Apple
Apple has been silent on the answers to these questions, even as outcry over the news about the location data logged by iPhones has spread. Reuters

With the fallout over the iPhone's location tracking data increasing in recent days, concern has spread to the governments of Europe and Asia, which have begun investigating concerns raised by their citizens.

The Korea Communications Commission is the latest government entity probing into the case. Topping the commission's agenda is determining whether or not that the data saved by the iPhone and iPad violates Korean privacy laws. Many of the commission's questions echo those shared by iPhone users themselves: How frequently do the devices record the data? Why isn't the information encrypted?

Apple, has been silent on the answers to these questions, even as outcry over the news has spread. Last week, U.S. Senator Al Franken (D-Minn.) and Rep. Ed Markey (D-Mass.) also wrote to Apple asking questions about the nature of the tracking. The House Energy and Commerce Committee has done the same.

The governments of number European countries, where privacy laws tend to be stricter, have also sent their questions to Apple. The Bavarian Agency for the Supervision of Data Protection, housed in Germany, noted in an interview with The New York Times that it had contacted Apple about the location information that iPhones send. Thomas Kraign, the agency's director, speculated that if Apple was collecting the information, the company might well be violating German law.

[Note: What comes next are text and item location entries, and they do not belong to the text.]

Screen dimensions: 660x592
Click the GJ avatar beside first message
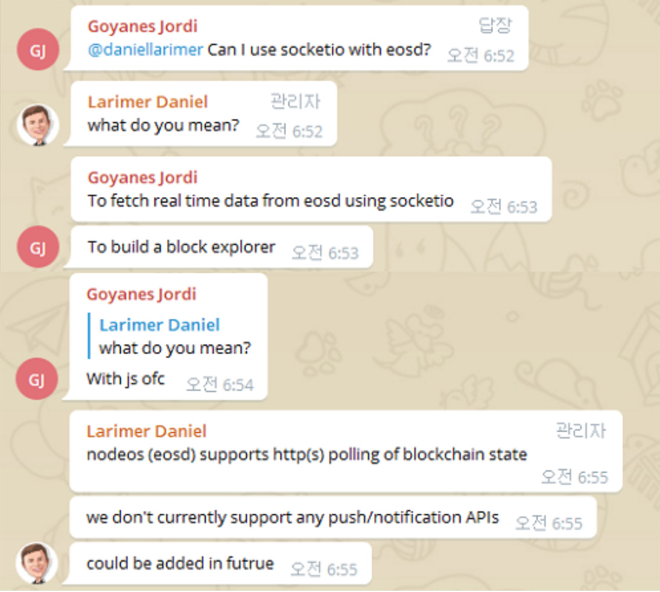tap(38, 49)
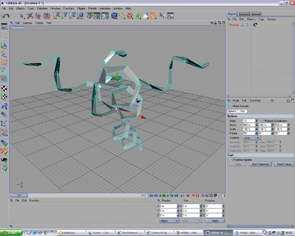Toggle the Polygon Coordinates checkbox
Image resolution: width=295 pixels, height=236 pixels.
(262, 120)
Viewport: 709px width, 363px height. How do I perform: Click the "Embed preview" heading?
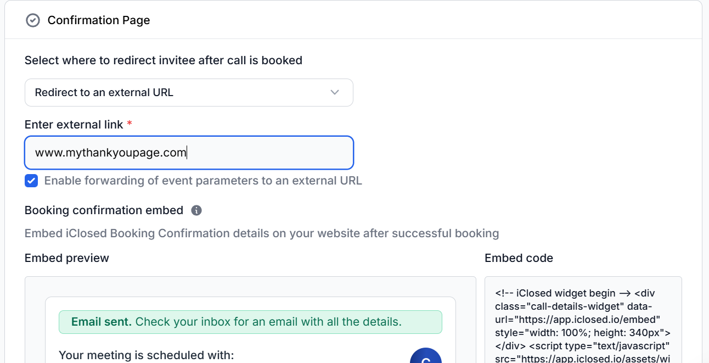67,258
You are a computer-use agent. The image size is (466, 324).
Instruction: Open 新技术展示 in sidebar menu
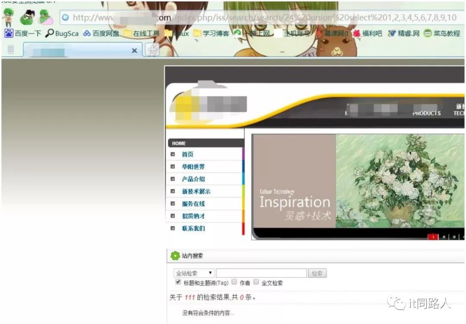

In France, much of the concern involved whether Apple at any point transferred the data to any of its partners. In the first case, it is a matter of simply not obtaining the consent of the consumer for the data to be collected. In the second case, if the information is marketed without the knowledge of the consumer, it is much more serious, said Yann Padova, the secretary general of France's data protection agency.

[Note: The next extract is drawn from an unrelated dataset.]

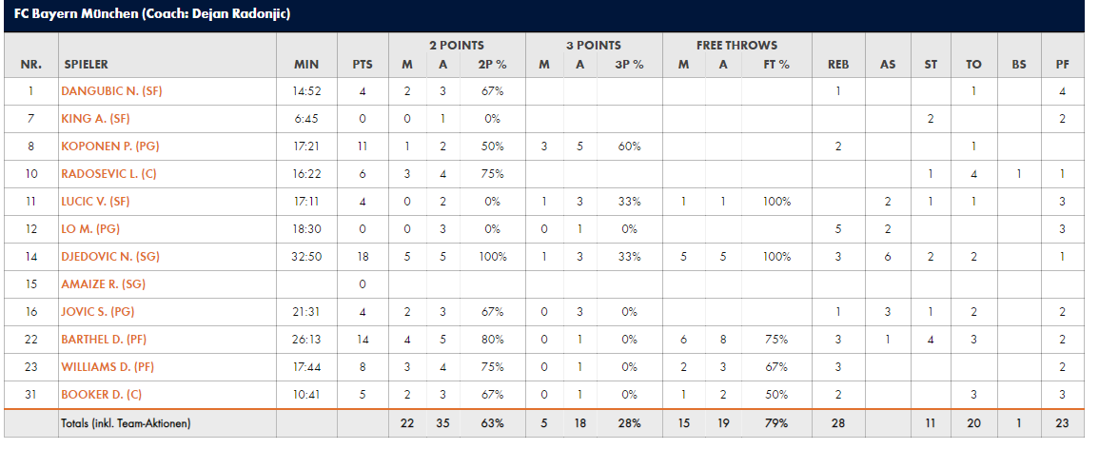Click the FREE THROWS group header

(736, 46)
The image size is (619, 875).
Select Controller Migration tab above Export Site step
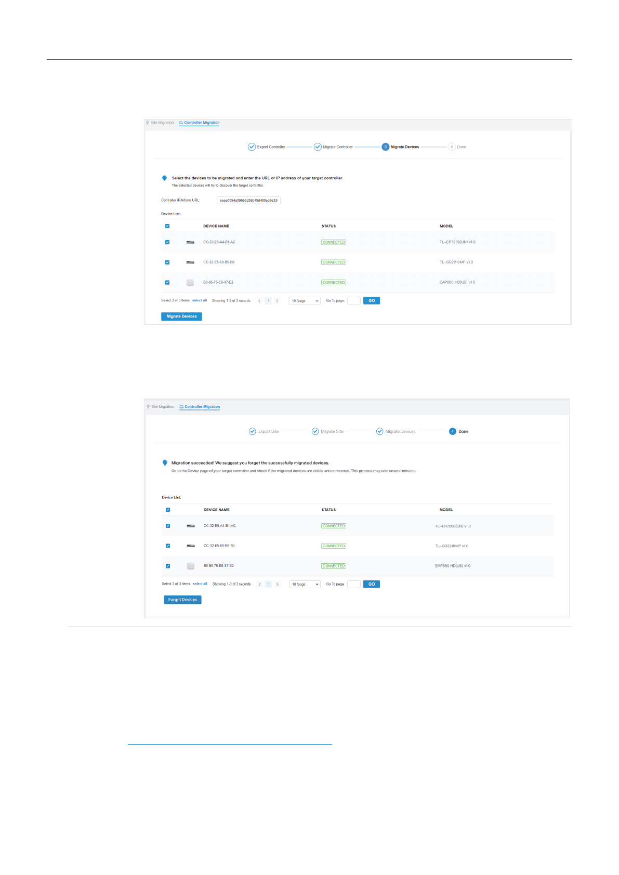(x=202, y=407)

France and Germany are joined by Italy's data protection agency, which said it had opened an investigation into the matter.

The controversy over tracking started when two researchers for O'Reilly Radar, a publisher of software books, found that the iPhones were storing the location data from local Wi-Fi hotspots and cell towers. That data doesn't say exactly where a person is, but it can provide a map of approximate movements. The issue is that the data was put in an unencrypted file that was backed up to a users' PC. It was also not periodically deleted or overwritten, so the location records went back up to a year.

Android phones have a similar functionality, though the records there are deleted after 50 locations are entered.

Apple said last year, in a letter to Congress, that it was collecting the information to provide location-based services more efficiently as using the GPS tends to be more power-intensive and doesn't work well in some areas.

The company may still come under some fire, however, as a recent report from The Wall Street Journal noted that even with the location-based services turned off the phone still records the location data.